5 A Look Behind the DM Screen
The DM does so much and the party really does so little for them in return. It's always about seducing the monsters and running off after a goat. A party really cannot fathom the work a DM puts in just to wrangle a ragtag team of hooligans into a cohesive and entertaining story-line.
We don't give our DMs enough credit; seduce the monsters if you want, but don't do it every time you encounter something. Think of your DMs health; give them a break every once in a while.
With experience comes courage and with courage comes increasingly ridiculous and implausible characters. You start out normal but the more you play the more you want to be a talking horse rogue, or a dragonborn whose dad is Ice Cube, or a wizard who lives on a farm and raises three-eyed chickens, or a gnome who talks like a goblin and has a cranberry for a grandpa, or a dwarf whose only goal is to kill one giant in particular because the giant smashed his beloved brewery. The possibilities are endless if you don't play exactly by the rules.
3 No One Wants to DM
No one ever wants to DM, most likely for the aforementioned reasons: the chaotic neutral derailing the campaign, and the entire party derailing the campaign and blaming it on the DM. If you're the one to suggest Dungeons & Dragons, chances are you're going to be the one Dungeon Mastering.
It's hard work, and no one wants to do it, unless you went to school for creative writing and you really like drawing maps.

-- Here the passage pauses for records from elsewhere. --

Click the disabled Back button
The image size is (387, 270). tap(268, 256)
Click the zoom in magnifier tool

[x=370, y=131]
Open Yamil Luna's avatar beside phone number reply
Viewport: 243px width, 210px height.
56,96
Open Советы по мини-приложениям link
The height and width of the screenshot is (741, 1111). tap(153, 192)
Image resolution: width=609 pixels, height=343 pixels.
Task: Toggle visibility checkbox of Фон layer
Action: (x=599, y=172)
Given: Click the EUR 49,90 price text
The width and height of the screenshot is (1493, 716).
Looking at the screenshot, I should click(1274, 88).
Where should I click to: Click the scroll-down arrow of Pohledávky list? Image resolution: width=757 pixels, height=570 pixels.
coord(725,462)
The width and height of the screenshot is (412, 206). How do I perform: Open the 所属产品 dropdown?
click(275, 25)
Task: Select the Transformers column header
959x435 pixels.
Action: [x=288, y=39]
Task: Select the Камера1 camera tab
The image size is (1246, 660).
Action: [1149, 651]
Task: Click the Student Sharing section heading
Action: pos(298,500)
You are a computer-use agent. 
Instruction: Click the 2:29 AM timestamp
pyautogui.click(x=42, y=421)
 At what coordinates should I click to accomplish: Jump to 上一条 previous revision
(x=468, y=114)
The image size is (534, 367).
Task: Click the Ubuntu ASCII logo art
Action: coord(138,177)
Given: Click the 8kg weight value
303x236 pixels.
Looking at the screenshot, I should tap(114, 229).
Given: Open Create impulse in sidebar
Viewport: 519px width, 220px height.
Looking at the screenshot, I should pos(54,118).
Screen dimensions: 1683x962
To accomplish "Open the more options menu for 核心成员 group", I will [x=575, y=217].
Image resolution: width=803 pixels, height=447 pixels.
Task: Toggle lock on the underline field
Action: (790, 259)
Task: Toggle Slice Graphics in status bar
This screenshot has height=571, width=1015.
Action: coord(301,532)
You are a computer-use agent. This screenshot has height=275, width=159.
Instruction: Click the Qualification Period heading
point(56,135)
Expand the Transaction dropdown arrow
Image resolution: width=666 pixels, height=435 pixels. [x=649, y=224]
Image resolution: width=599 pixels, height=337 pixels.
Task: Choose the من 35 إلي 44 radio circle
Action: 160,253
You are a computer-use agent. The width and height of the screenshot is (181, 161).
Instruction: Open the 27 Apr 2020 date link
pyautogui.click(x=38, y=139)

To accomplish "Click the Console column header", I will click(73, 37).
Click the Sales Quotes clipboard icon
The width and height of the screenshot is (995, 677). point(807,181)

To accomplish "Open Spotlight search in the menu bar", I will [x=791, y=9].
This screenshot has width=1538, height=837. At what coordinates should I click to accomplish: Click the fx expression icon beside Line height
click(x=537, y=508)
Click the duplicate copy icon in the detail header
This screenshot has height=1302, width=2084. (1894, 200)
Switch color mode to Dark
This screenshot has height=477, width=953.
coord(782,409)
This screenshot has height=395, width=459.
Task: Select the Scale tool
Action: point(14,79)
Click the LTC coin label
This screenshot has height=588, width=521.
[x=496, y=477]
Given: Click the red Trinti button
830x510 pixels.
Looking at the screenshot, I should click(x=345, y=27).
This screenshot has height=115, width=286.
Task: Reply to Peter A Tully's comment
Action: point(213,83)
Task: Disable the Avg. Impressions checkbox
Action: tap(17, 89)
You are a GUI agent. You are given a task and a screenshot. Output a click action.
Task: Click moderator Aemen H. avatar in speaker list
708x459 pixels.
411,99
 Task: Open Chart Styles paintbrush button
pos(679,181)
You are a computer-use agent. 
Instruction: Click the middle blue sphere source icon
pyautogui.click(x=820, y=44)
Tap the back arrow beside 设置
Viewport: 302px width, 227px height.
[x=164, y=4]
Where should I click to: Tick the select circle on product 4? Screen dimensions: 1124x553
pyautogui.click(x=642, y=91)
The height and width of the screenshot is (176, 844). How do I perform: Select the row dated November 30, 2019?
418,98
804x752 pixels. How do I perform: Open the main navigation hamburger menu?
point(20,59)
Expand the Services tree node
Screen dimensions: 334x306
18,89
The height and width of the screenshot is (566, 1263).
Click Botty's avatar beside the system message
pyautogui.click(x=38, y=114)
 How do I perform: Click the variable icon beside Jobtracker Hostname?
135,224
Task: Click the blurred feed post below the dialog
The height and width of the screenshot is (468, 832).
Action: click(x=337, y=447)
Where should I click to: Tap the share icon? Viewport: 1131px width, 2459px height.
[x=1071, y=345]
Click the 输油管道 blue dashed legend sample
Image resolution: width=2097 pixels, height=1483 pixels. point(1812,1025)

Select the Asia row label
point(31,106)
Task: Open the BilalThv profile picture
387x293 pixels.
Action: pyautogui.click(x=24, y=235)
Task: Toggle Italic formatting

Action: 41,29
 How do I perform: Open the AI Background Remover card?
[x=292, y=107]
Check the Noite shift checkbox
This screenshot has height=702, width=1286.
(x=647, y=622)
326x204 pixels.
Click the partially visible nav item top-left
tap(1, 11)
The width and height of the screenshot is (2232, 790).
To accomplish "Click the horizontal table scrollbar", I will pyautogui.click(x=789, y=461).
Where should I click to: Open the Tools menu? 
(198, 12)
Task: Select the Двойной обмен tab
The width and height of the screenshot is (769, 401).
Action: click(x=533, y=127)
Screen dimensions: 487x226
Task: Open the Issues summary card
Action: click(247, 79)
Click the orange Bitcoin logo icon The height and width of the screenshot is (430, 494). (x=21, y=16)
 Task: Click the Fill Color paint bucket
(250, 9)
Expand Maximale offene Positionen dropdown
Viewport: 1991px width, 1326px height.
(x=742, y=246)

But, if you DM, they will come, just like Field of Dreams.
2 Crazy Mixed Up Hooligans
Diversity is important when it comes to building a party; you don't want to end up with everyone being a caster so all you have are people throwing spells and no one can take a hit because you have no tank. You want to be able to launch a wide range of attacks when engaged in battle, so it's important to vary your party. You might look like a gang of crazy ruffians ready to punch and play the banjo through a hoard of goblins, but at least you won't all be just a variation on a theme because all your friends decided they wanted to be spellcasters and you're begging them, please, someone be a ranger, anyone be a monk, I can't keep track of all these spells, guys.
1 Consistency is Key
Original comic by Dami Lee
Just like no one ever wants to DM, no one ever wants to come to Dungeons & Dragons on time, either. Things get in the way; you have to work, your dog needs knee surgery, Hulu has all the original Star Trek movies and you just can't make it this week, what about next week? And then next week rolls around and you've got to get a haircut, your dog is recovering from knee surgery, Hulu has the five-hour director's cut of Das Boot and suddenly you have to cancel again. When you finally find a good time for D&D, you can't remember what your character was doing or where you are in the campaign. That's why consistency is key.